Problem I want to solve: I want to know if anyone has chosen to use my crates. The download counter is steadily increasing, but I don't know how to know if there are any actual users of my crates.

1 Like

This would be better on internals.rust-lang.org. I feel like this could be gamed and that including bots/CI is better than potentially excluding legitimate uses. Reverse dependencies are certainly the best way to determine who is actually using a crate.

4 Likes

This makes no sense to me.

If there's someone who wants to hide their downloads, then .. more power to them, I guess. But I'm skeptical that the average rust developer would ever want to have their downloads not be counted. Meanwhile, I have some very obscure crates that I'm certain no one else uses (yet) and they have 2000+ downloads. I realize this doesn't matter to crate maintainers who have thousands of legitimate users. But to me the difference of zero and non-zero legitimate users is very relevant. I know I'll never be able to get that precision, but 2000+ downloads for a probably zero-users crates is not very helpful when I'm trying to decide where I should direct my focus with regards to updating dependencies and documentation, and - more importantly - at what point I should start to do less experiments about API design and slow down with the breaking changes version updates.

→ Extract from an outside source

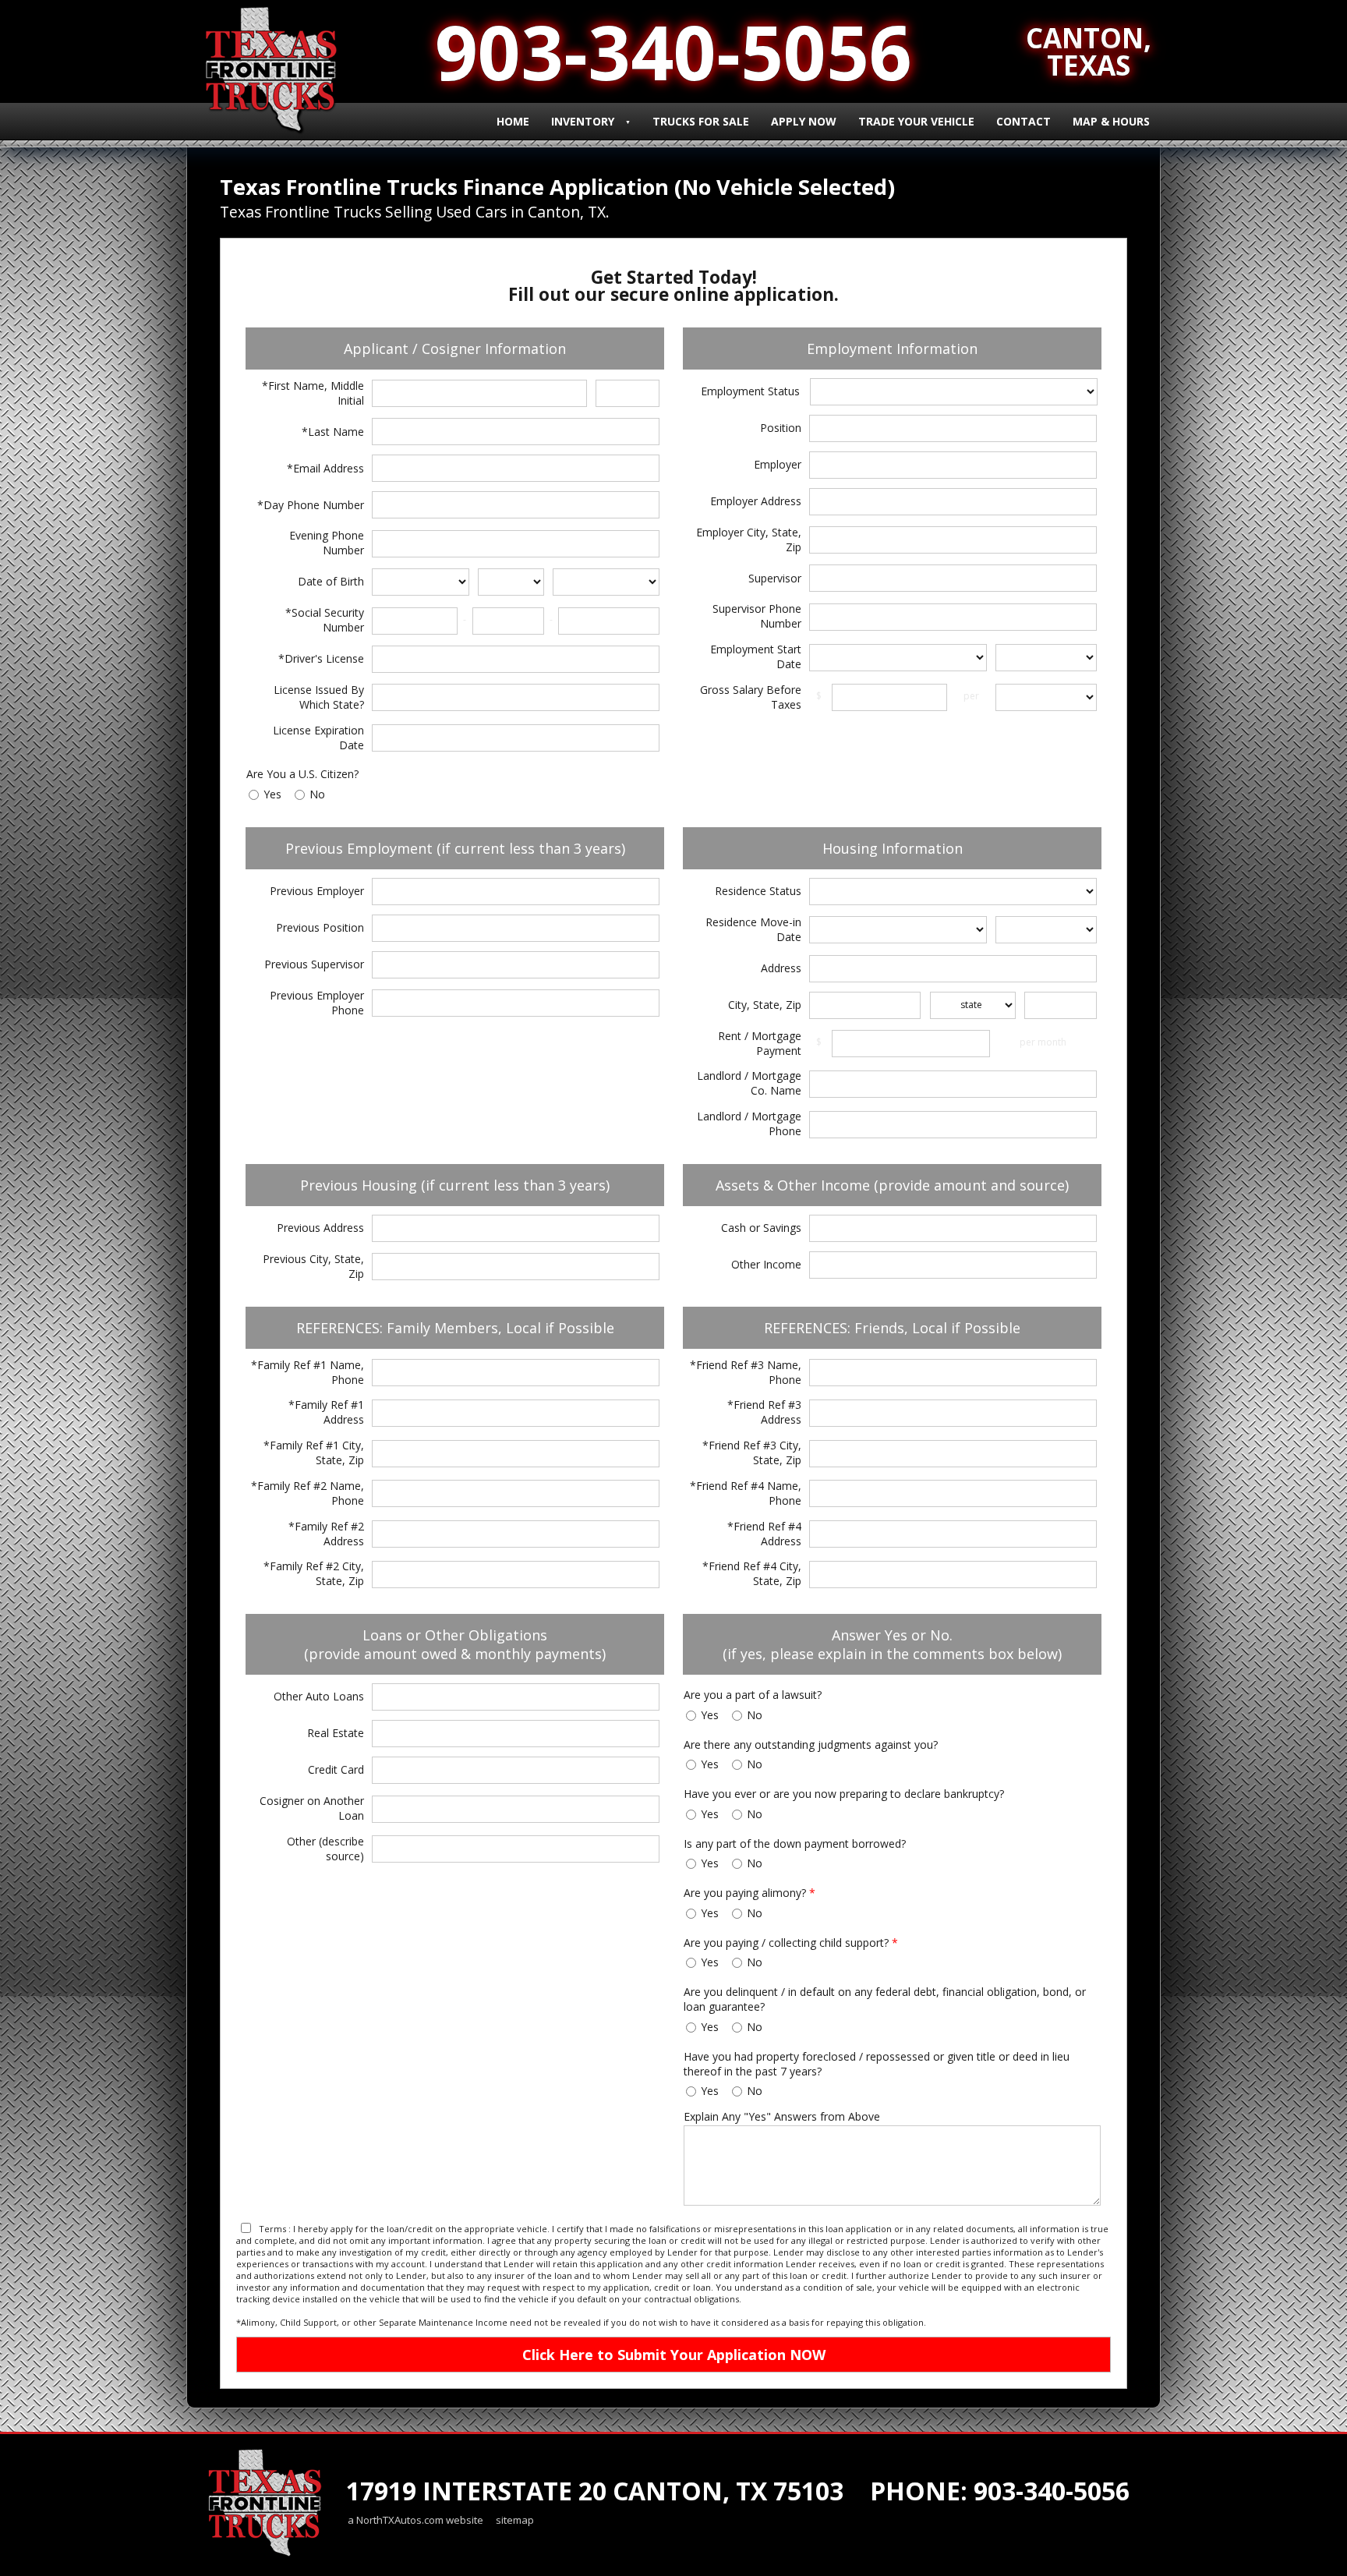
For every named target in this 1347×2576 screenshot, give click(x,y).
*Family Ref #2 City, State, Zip (313, 1573)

The presumption being that every cargo project is published on crates.io, which is most certainly not true. The majority of my rust projects are not published, and I have several proprietary crates I work on for clients that I am not allowed to publish under any circumstances. I'm fairly certain I'm not unique in this regard.

If opting out of artificial boosting can lead to gaming -- how about this variant: Well-known bots (docs.rs, libs.rs, and any others) keep an internal counter of how many times they have explicitly downloaded each crate, and expose this counter using a REST API. Then people who want access to the information I'm seeking can get the download counter from crates.io, then request the "number of requested downloads" from each well-known bot site, and simply do a little subtraction to get a slightly more more accurate non-bots download count.

4 Likes

Counting could be done better. There's room for improvement for distinguishing various types of legitimate users like CI and app installs, as well as even basic anti-spam protections. However, last time I asked about this the crates-io team did not have capacity to implement such things.